No entanto, neste artigo faremos algumas observações prévias sobre as alterações propostas no parecer substitutivo do relator-geral em relação ao procedimento do júri.

A principal alteração se refere à exclusão da instrução da primeira fase do procedimento para embasar eventual decisão de admissibilidade por parte do juiz presidente.

Pelo texto apresentado pelo relator, se o juiz não rejeitar a denúncia liminarmente, mandará citar o réu para oferecer resposta em 45 dias (artigo 385). A justificativa desse prazo seria propiciar uma "investigação defensiva" para que a defesa possa apresentar os documentos e elementos que entender relevantes buscando uma desclassificação ou absolvição sumária. No entanto, deve-se municiar a defesa com instrumentos para se fazer uma defesa efetiva, como, por exemplo, acesso aos sistemas de antecedentes e histórico pessoal (a que o Ministério Público tem acesso irrestrito).

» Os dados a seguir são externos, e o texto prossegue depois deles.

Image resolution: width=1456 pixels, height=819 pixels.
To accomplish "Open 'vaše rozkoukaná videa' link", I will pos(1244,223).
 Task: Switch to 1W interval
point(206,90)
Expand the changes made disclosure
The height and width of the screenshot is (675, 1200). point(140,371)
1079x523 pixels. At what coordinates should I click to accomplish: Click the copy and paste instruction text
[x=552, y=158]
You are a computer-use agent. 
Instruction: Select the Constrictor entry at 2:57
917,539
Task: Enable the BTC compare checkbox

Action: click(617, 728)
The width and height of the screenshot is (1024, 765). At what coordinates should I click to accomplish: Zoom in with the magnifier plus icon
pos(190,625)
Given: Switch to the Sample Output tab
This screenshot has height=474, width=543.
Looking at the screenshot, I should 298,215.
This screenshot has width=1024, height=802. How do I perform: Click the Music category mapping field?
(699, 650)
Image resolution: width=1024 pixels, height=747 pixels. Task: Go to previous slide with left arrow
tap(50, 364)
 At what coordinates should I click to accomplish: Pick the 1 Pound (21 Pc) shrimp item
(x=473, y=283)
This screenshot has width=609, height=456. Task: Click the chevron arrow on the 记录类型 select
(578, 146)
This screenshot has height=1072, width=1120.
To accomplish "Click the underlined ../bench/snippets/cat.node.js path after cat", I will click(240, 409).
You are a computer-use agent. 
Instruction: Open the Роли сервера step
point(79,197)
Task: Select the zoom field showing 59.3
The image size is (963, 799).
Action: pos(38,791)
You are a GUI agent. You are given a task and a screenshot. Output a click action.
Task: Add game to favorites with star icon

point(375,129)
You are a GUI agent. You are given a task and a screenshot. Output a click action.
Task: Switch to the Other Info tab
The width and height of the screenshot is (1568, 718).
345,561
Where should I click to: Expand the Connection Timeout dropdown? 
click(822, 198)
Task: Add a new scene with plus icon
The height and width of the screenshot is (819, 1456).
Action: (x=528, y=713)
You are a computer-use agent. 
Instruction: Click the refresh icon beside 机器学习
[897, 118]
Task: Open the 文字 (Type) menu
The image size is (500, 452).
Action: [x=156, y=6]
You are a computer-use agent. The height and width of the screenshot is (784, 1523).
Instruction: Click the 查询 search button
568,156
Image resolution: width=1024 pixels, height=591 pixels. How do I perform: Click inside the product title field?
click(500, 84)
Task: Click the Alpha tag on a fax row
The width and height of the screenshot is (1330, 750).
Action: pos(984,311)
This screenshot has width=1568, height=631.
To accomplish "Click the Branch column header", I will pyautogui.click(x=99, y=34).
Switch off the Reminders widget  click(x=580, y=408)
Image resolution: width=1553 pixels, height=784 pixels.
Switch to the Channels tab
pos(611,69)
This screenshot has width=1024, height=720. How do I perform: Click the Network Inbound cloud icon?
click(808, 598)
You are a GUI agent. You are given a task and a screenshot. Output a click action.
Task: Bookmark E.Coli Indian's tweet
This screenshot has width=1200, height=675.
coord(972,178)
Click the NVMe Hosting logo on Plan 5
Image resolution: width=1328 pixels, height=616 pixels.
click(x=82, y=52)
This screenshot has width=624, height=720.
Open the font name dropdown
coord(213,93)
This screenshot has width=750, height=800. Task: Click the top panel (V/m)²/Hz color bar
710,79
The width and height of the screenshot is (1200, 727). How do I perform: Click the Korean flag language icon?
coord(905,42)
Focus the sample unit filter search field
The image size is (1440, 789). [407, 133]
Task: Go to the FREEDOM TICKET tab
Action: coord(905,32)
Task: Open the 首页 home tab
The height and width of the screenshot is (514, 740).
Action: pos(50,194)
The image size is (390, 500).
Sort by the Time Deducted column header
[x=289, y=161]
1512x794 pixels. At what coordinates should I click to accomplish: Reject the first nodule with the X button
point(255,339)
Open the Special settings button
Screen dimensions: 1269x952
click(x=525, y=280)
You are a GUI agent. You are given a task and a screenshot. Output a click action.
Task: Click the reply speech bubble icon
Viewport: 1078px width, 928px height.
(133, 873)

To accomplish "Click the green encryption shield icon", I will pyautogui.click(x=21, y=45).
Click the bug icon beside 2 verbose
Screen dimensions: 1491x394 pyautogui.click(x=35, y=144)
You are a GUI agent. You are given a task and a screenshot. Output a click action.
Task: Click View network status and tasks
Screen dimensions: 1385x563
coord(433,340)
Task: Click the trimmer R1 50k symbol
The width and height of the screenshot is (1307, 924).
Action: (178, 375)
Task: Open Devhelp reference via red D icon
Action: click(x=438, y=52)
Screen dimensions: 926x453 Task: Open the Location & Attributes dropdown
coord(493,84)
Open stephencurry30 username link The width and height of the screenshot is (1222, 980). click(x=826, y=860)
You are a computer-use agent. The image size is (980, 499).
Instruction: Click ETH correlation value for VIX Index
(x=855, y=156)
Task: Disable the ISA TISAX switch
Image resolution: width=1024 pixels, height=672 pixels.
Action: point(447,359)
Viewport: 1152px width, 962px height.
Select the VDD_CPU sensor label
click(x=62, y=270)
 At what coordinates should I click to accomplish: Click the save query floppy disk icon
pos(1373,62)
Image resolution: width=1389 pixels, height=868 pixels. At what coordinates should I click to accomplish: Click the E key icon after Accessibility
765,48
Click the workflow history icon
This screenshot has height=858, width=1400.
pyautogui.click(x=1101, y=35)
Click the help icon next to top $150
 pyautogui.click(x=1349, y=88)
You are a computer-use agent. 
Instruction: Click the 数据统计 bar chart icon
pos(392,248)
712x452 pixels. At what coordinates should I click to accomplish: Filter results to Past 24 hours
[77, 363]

Eliminam-se, inclusive, as decisões de pronúncia e de impronúncia. Isso porque o juiz teria de decidir, após a resposta da defesa, se recebe a inicial acusatória. Esse recebimento equivaleria a submeter o acusado ao júri. As outras hipóteses do magistrado são: rejeição da denúncia, desclassificação da competência da infração, ou absolvição sumária do réu (artigo 387).

A rejeição da denúncia deveria ocorrer quando da ausência de prova da materialidade do fato e/ou insuficiência de indícios de autoria ou de participação, ou por conta da inépcia formal, prevendo ainda o texto que, no caso de dúvida sobre tais circunstâncias, o juiz precisaria decidir pela rejeição da denúncia. Aqui haveria pela primeira vez a previsão do princípio do in dubio pro reo no procedimento do júri.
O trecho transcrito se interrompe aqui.